- **Extract to read**
____
By Mike Kaill, Ph.D.

Dear Governor Inslee:

I am a retired fish and game biologist and former professor of biology.

For the past 10 years or so, I have managed a 400-gallon aquarium, for the Port of Friday Harbor, on a dock in Friday Harbor. About five years ago, we noticed that many of the creatures were dying. I obtained a test kit and found high levels of toxics in the stormwater that enters the harbor from town streets.

Plumbing modifications were made in some local businesses, and the problem was markedly improved — Friday Harbor stormwater was not doing harm to the aquarium.

In recent years, the problem has reappeared, but I am unable to make any headway in getting corrective action.

For several reasons, I have cut back my testing to turbidity, which is a good catch-all for other problems. Turbidity measures the amount of “stuff” suspended in the water, which might include heavy metals, grease and other car gunk, silt, animal waste, and more. The other test that I do, when suds are evident, is detergents (surfactants).

Surfactants are quite toxic to many animals, including fish. I have filed an ERTS (Environmental Report Tracking System, #460900) report with the Department of Ecology.  I understand that department has undergone extensive cutbacks, and so I am reluctant to nag them to take action on my behalf.
____
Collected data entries
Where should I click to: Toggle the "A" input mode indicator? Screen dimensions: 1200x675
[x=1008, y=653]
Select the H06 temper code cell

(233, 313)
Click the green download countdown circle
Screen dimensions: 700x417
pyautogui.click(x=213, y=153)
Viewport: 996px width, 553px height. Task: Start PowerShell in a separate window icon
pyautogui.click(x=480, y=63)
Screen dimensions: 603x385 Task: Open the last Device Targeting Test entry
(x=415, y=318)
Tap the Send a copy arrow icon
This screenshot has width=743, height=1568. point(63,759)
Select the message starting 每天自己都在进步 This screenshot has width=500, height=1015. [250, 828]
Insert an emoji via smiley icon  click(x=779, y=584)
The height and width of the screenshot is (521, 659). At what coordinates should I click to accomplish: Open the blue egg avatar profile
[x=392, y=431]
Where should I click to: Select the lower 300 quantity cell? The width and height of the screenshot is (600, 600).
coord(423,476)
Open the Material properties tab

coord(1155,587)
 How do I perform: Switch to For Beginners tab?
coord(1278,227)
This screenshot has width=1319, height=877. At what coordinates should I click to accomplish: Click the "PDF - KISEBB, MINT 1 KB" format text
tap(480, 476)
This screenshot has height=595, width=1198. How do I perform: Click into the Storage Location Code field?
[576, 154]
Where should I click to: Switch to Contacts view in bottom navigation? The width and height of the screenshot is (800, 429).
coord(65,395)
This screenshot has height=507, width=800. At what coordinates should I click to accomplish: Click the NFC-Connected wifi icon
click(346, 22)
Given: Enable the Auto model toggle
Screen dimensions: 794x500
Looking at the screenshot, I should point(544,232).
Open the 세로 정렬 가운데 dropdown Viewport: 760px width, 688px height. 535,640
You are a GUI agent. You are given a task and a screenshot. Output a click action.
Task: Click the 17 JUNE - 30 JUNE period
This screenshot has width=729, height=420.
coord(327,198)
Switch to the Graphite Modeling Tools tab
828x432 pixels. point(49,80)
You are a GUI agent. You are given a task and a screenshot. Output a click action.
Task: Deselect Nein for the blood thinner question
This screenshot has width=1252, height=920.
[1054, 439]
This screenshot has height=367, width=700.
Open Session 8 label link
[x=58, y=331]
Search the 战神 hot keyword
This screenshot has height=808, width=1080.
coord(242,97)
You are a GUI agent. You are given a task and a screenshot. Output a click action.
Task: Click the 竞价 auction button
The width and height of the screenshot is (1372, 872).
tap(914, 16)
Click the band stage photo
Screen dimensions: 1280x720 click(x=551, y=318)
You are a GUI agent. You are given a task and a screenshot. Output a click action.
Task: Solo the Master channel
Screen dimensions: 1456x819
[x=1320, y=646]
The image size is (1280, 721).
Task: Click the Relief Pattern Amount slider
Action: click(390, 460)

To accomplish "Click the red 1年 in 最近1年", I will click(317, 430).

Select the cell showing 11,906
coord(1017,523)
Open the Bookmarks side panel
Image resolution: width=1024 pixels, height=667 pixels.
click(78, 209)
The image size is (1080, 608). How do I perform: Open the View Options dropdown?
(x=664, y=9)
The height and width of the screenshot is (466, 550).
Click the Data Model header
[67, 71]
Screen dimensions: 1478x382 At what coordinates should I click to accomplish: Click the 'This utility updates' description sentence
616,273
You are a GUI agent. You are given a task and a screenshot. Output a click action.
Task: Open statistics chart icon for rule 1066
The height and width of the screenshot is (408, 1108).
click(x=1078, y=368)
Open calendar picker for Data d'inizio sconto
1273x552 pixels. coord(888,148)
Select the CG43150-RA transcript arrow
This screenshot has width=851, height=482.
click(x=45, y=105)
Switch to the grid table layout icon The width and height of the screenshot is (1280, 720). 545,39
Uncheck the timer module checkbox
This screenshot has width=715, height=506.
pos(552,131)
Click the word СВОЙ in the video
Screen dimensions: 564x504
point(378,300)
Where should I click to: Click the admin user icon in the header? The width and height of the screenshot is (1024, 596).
____
- **List of tasks**
1 - Reproduce the part of the letter about Friday Harbor stormwater from "I am a retired" to "getting corrective action.".
2 - For each statement, say yes or no to whether the letter about Friday Harbor stormwater supports it, and quote the deciding words: (a) The aquarium the writer manages holds 400 gallons. (b) The writer found high levels of toxics in stormwater coming into the harbor from town streets. (c) The writer has repeatedly pressed the Department of Ecology to act.

- **Exercise results**
1 -
I am a retired fish and game biologist and former professor of biology.

For the past 10 years or so, I have managed a 400-gallon aquarium, for the Port of Friday Harbor, on a dock in Friday Harbor. About five years ago, we noticed that many of the creatures were dying. I obtained a test kit and found high levels of toxics in the stormwater that enters the harbor from town streets.

Plumbing modifications were made in some local businesses, and the problem was markedly improved — Friday Harbor stormwater was not doing harm to the aquarium.

In recent years, the problem has reappeared, but I am unable to make any headway in getting corrective action.

2 -
(a) Yes: "I have managed a 400-gallon aquarium"
(b) Yes: "found high levels of toxics in the stormwater that enters the harbor from town streets"
(c) No: "I am reluctant to nag them to take action on my behalf"